- Location in Idlib Governorate
- Country: Syria
- Governorate: Idlib
- District: Idlib District

Population (2004)
- • Total: 57,859
- Time zone: UTC+2 (EET)
- • Summer (DST): UTC+3 (EEST)
- Nahya pcod: SY070005

= Maarrat Misrin Subdistrict =

Administrative area in Idlib, Syria

Maarrat Misrin Subdistrict (ناحية معرة مصرين) is a subdistrict (نَاحِيَة) located in Idlib District in Idlib, Syria. The sub-district itself is also referred to as Maaret Tamsrin. According to the Syria Central Bureau of Statistics (CBS), Maarrat Misrin Subdistrict had a population of 57,859 in the 2004 census. The seat of the sub-district is located in the Maarrat Misrin town located south of the nahiya. Significant settlements in the nahiya include Killi, Kafr Aruq, Harbanoush, Maarrat al-Ikhwan, Kaftin, and Kafr Yahmul villages where camp clusters were set up to house internally displaced persons (IDPs) throughout the Syrian Civil War. Additionally, to the east side of the nahiya, 17 large IDP settlements, collectively referred to as of Sheikh Bahr Camps was built, which reportedly came under significant neglect through lack of international aid and natural disasters such as storms and flooding.

==List of significant settlements==
Latest census data for Syria was collected in 2004. As the nahiya saw major clashes, flight of asylum seekers, settlement of IDPs and relocation of villages, and the ongoing voluntary returns of refugees, the population numbers are likely to be very inaccurate but nevertheless provide a sense of the settlement sizes before the Syrian Civil War.

| English name | Arabic name | Population | English name | Arabic name | Population |
|---|---|---|---|---|---|
| Batenta | باتنته | 1165 | Kaftin | كفتين | 2346 |
| Bhora | بحورى | 1341 | Killi | كللي | 7157 |
| Harbanoush | حرنبوش | 3785 | Maarrat Misrin | معر تمصرين | 17,519 |
| Hazano | حزانو | 2593 | Maarrat al-Ikhwan | معارة الاخوان | 1831 |
| Kafrehmul | الكفر_كفريحمول | 3179 | Murin | مورين | 46 |
| Kafr Jales | كفر جالس | 2770 | Ram Hamdan | رام حمدان | 1774 |
| Kafr Nabi | كفر نبي | 1542 | Taltuneh | تلتونة | 638 |
| Kafriya | كفريا معرتمصرينل | 4404 | Zardana | زردنا_مشهد | 5769 |

==Syrian Civil War==
Between late 2012 and early 2013, as part of broader rebel advances in Idlib Governorate, rebel forces under the umbrella of Free Syrian Army took control of almost the entire nahiya. Throughout the later stages of the war, it remained as one of the inner territories under rebel control, governed by Hay’at Tahrir al-Sham (HTS). Many IDPs from Aleppo Governorate, as well as the southern governorates, were settled into the nahiya throughout the war.

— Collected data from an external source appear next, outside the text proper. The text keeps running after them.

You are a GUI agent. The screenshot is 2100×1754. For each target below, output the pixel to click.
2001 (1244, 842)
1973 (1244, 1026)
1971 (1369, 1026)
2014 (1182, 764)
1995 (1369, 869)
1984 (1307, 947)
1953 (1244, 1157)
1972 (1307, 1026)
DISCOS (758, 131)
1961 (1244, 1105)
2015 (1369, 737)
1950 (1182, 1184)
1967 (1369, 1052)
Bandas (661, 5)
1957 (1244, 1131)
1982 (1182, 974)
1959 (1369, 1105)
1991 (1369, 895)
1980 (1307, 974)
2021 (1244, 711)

Kafriya Village, located at the southern boundary of the Nahiya, as a predominantly Shia settlement, uniquely stayed under SAA and loyalist militia control alongside the larger Al-Fu'ah village located in the Binnish Nahiya, staying under siege for three years, signifying the last stronghold of government forces in the Idlib Governorate. On 2018, the residents and militias of the village were evacuated through a deal brokered between Iran and Türkiye in exchange for over 1500 prisoners of war held by SAA. Emptied village was resettled with IDPs from other, predominantly Sunni settlements, resulting in the change in the ethnic composition of the nahiya, making it an almost exclusively Sunni dominated area as opposed to its significant Shia population before the Syrian Civil War.

Other settlements within the district were bombed multiple times by Russia and Syrian Arab Army munitions, resulting in UN reporting war crimes committed against civilians. In 2024, news of inhumane treatment and torture by the governing militant bodies was also reported.